1.4 DVD Già da qualche anno si sta diffondendo un tipo di supporto, direttamente derivato dal Compact Disk e ad esso apparentemente identico, che per le sue caratteristiche di enorme capacità di immagazzinamento si presta molto bene a contenere film in formato digitale ad alta definizione: si tratta dei DVD (Digital Versatile Disk), che nel campo televisivo stanno per soppiantare i comuni videoregistratori analogici in standard VHS. La tecnologia DVD aumenta la capacità del CD utilizzando 4 metodi: 1. la lunghezza del pit viene ridotta dal valore minimo di 0,834 μm dei CD a soli 0,4 μm; 2. la spaziatura tra le tracce (track pitch) viene ridotta dagli 1,6 μm dei CD a soli 0,74 μm; Dispositivi Programmabili Fabio Grossi

3. con i DVD doppio strato viene introdotto un secondo strato semi-riflettente intermedio, che il laser può mettere a fuoco indipendentemente da quello sottostante; 4. con i DVD doppio lato è stata prevista la possibilità di registrare entrambi i lati del disco. I DVD possono anche essere utilizzati per immagazzinare dati: utilizzando solo i primi due metodi gli attuali DVD sono capaci di immagazzinare 4,7 GB di dati. Aggiungendo ai 4,7 GB gli ulteriori 3,8 GB dello strato intermedio (meno riflettente) è possibile arrivare a 8,5 GB. Se poi si dovesse utilizzare anche la seconda faccia tale valore potrebbe essere raddoppiato per arrivare a ben 17 GB (quest’ultimo valore è di ben 25 volte superiore a quello ottenibile con i CD-ROM). Anche per i DVD, così come per i CD, esiste una velocità di riferimento: essa è pari a circa 1,4 MByte/sec; la modalità di lettura è CAV, ovvero come per gli hard disk e diversamente dai CDROM durante la lettura non viene mantenuta costante la velocità lineare ma la velocità angolare. In ogni caso gli attuali lettori di DVD sono compatibili all’indietro con i comuni CD che possono quindi essere letti senza problemi.

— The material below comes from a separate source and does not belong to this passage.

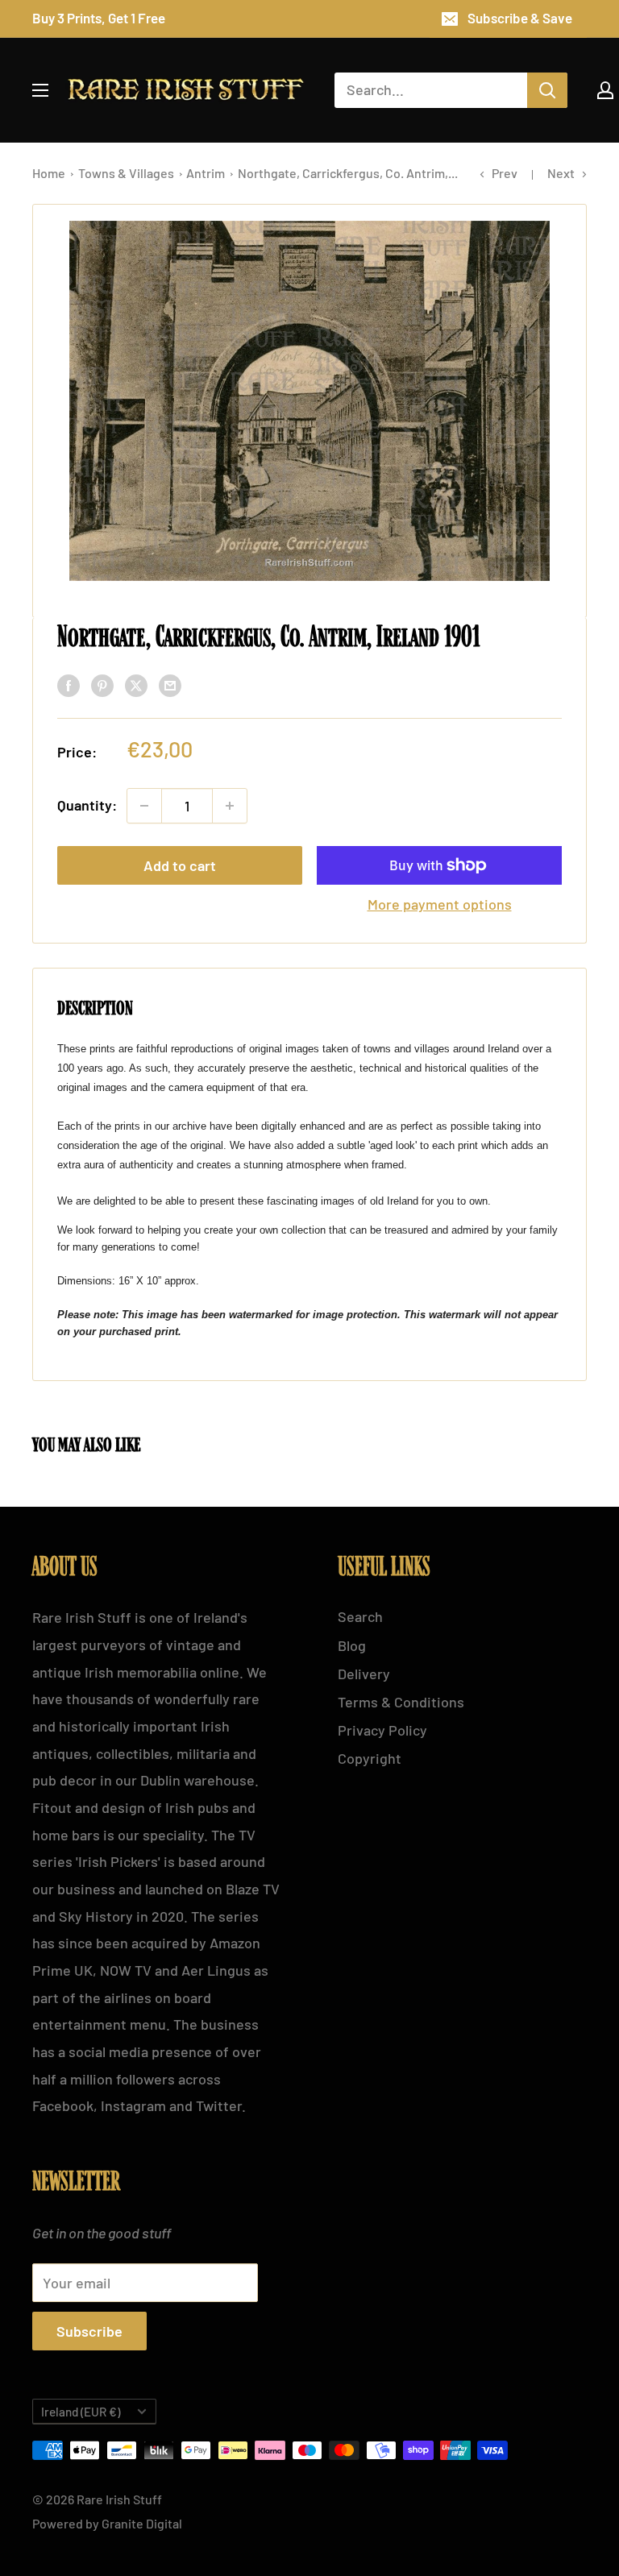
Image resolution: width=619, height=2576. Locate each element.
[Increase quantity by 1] (230, 806)
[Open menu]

I lettori DVD si stanno diffondendo abbastanza rapidamente; ma anche per questa tecnologia si rende necessario mettere a disposizione dei masterizzatori DVD: purtroppo al momento non c'è ancora uno standard stabilito, in quanto sono stati sviluppati vari metodi (DVD-RAM, DVD-RW, DVD+RW) tra loro incompatibili.